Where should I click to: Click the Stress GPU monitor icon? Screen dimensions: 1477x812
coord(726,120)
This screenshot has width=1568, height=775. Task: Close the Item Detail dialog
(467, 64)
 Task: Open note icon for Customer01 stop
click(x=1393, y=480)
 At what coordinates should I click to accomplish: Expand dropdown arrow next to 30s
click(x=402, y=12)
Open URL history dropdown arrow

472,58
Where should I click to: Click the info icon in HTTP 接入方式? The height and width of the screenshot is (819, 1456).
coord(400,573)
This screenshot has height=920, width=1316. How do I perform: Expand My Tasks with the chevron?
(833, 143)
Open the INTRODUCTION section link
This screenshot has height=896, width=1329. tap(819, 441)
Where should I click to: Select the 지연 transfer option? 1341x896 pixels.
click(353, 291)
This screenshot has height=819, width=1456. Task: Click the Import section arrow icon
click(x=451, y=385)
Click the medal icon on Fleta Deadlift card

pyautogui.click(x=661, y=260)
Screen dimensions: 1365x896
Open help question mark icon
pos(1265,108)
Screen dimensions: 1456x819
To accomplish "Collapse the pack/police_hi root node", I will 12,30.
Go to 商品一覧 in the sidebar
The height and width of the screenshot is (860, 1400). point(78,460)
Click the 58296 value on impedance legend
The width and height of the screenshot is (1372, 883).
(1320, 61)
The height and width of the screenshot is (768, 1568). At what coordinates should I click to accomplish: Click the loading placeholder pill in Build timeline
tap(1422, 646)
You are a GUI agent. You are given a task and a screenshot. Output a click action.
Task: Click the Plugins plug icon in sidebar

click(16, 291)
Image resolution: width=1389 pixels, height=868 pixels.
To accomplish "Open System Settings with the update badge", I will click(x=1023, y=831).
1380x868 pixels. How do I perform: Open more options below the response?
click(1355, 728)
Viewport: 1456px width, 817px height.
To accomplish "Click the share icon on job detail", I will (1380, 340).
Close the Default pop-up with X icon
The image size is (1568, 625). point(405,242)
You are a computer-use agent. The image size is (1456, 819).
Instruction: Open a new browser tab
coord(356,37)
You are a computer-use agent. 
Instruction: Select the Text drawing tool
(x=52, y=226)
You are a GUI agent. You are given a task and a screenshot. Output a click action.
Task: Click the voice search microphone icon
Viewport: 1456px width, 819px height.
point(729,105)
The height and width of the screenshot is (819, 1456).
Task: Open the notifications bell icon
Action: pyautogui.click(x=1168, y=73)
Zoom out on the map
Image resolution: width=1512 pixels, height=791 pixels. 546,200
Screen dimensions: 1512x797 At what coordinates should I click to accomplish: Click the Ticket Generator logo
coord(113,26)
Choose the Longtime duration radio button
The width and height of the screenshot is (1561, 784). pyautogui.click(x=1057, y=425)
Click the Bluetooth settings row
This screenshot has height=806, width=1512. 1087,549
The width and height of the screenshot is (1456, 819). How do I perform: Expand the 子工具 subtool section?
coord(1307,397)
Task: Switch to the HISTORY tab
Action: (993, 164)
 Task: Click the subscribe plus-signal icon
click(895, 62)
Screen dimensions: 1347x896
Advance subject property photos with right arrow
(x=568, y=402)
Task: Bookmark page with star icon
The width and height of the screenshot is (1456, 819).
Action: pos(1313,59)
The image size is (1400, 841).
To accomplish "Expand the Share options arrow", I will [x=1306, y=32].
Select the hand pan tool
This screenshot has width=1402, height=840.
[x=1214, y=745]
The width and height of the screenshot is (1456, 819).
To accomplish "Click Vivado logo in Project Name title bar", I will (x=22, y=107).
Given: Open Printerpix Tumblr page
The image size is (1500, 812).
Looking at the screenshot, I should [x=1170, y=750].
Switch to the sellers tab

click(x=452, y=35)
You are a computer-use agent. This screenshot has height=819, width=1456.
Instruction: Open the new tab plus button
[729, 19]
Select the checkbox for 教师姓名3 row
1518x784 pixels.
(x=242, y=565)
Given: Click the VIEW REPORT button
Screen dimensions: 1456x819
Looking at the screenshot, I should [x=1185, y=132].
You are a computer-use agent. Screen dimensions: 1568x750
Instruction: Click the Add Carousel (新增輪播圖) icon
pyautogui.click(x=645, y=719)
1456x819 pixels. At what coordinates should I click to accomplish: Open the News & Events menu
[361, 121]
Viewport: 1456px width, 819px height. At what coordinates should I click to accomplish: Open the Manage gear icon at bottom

WHAT YOU SHOULD DO: In the entries above, find the line with "Open the INTRODUCTION section link" and the line with "Viewport: 1456px width, 817px height.", then set down exactly those two and every line between them, nothing else.

TASK RESPONSE:
Open the INTRODUCTION section link
This screenshot has height=896, width=1329. tap(819, 441)
Where should I click to: Select the 지연 transfer option? 1341x896 pixels.
click(353, 291)
This screenshot has height=819, width=1456. Task: Click the Import section arrow icon
click(x=451, y=385)
Click the medal icon on Fleta Deadlift card

pyautogui.click(x=661, y=260)
Screen dimensions: 1365x896
Open help question mark icon
pos(1265,108)
Screen dimensions: 1456x819
To accomplish "Collapse the pack/police_hi root node", I will 12,30.
Go to 商品一覧 in the sidebar
The height and width of the screenshot is (860, 1400). point(78,460)
Click the 58296 value on impedance legend
The width and height of the screenshot is (1372, 883).
(1320, 61)
The height and width of the screenshot is (768, 1568). At what coordinates should I click to accomplish: Click the loading placeholder pill in Build timeline
tap(1422, 646)
You are a GUI agent. You are given a task and a screenshot. Output a click action.
Task: Click the Plugins plug icon in sidebar

click(16, 291)
Image resolution: width=1389 pixels, height=868 pixels.
To accomplish "Open System Settings with the update badge", I will click(x=1023, y=831).
1380x868 pixels. How do I perform: Open more options below the response?
click(1355, 728)
Viewport: 1456px width, 817px height.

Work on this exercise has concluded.